1% de croissance… entre super-profits et déconsommation
C’est l’indicateur roi des politiques économiques, celui que scrutent les économistes de plateaux télé, symbole théorique de la santé économique d’un pays : le PIB, Produit Intérieur Brut. En 2024, il affiche une hausse d’un peu plus de 1%, d’après les estimations et projections de l’Insee, qui devront être confirmées dans les prochaines semaines. Mais difficile d’interpréter cet agrégat, qui lisse la diversité des réalités économiques du pays. Derrière ce 1% de croissance se cachent en effet des tendances et des évolutions économiques bien différentes. En 2024, avant l’instabilité politique et économique, le CAC40 a ainsi battu son record historique, à plus de 8 000 points, tandis que la capitalisation des plus grandes entreprises françaises a dépassé le montant du PIB du pays, tirée par les industries du luxe et des énergies fossiles. Les marges des grandes entreprises sont en hausse selon l’Insee, au point de reposer la question des “super-profits”. De bons résultats qui contrastent avec les difficultés économiques des petites entreprises, ou encore des ménages, dont le pouvoir d’achat peine à augmenter.
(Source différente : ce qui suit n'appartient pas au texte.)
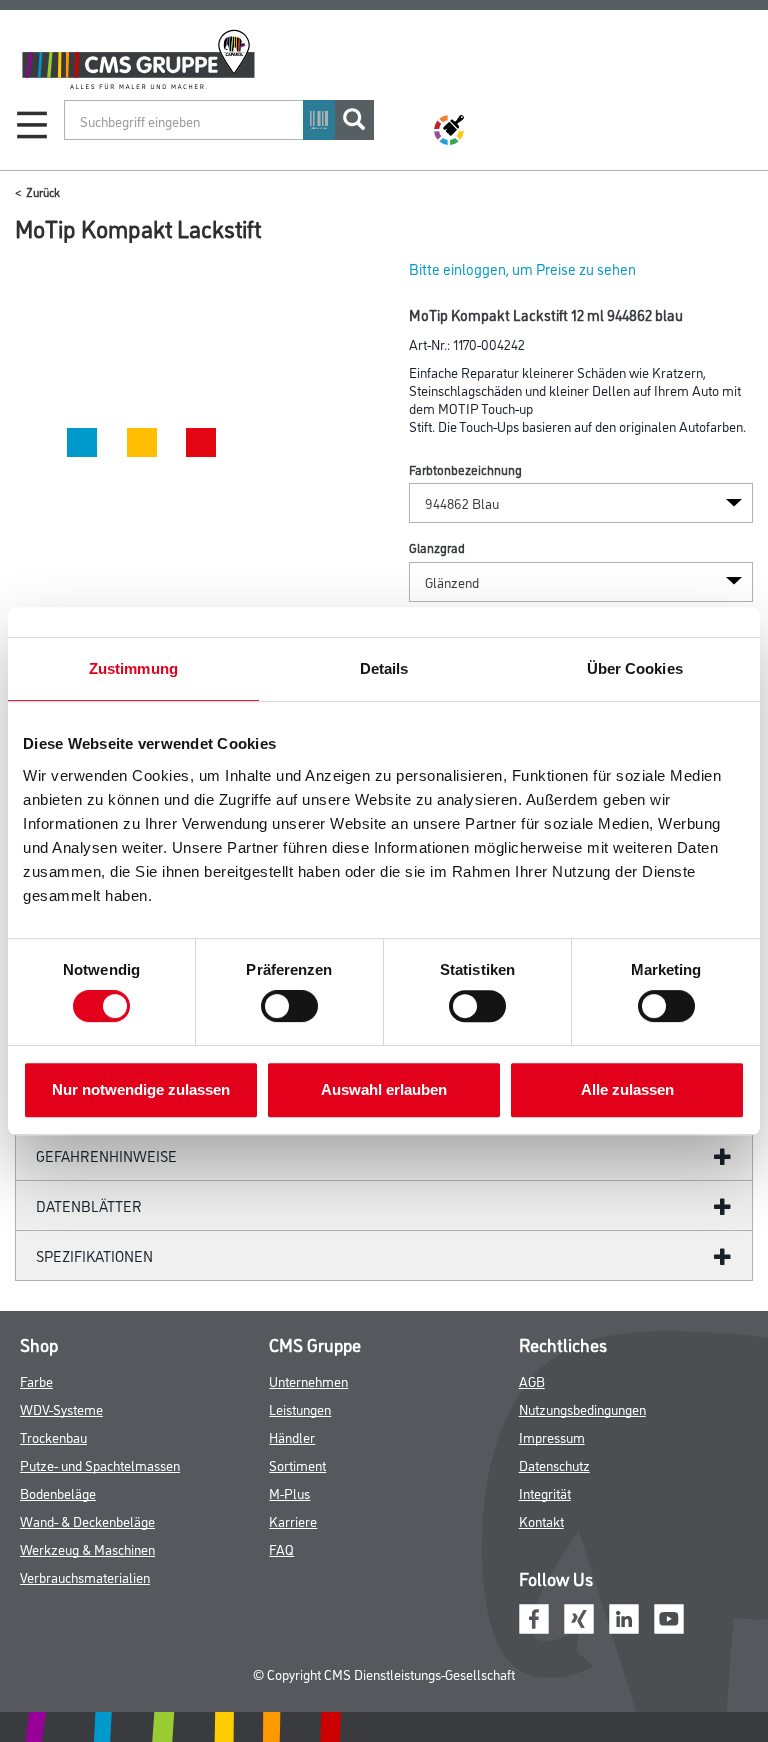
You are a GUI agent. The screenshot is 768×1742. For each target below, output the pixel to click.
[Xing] (579, 1616)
Certains analystes parlent même de déconsommation : en France, la consommation alimentaire a par exemple considérablement baissé ces dernières années, retombant à ses niveaux d’il y a 20 ans.
3 300 milliards de dette publique… sans compter la dette écologique
Plus que jamais, la dette publique a fait parler d’elle en 2024. Le déficit, annoncé à plus de 5%, et la dette cumulée s’établissant à près de 3 300 milliards d’euros, soit 112% du PIB, ont fait de la question budgétaire une priorité politique et médiatique. On a toutefois moins parlé de la dette écologique du pays, qui, elle aussi continue de s’alourdir. Concernant la seule dette climatique, l’Insee précise que “le cumul des empreintes carbone depuis 1850 par la France est estimé à 40,5 gigatonnes de CO2“. Soit, selon l’Institut, environ 7 000 milliards d’euros si l’on évalue ces émissions au niveau du coût social du carbone. Un chiffre qui porte la dette climatique à 240% du PIB, sans même prendre en compte la dégradation de la biodiversité, la contamination des sols, de l’air et des eaux, ou l’épuisement des ressources naturelles. Et il s’agit là d’une dette qu’une loi de finances ne pourra malheureusement pas résorber.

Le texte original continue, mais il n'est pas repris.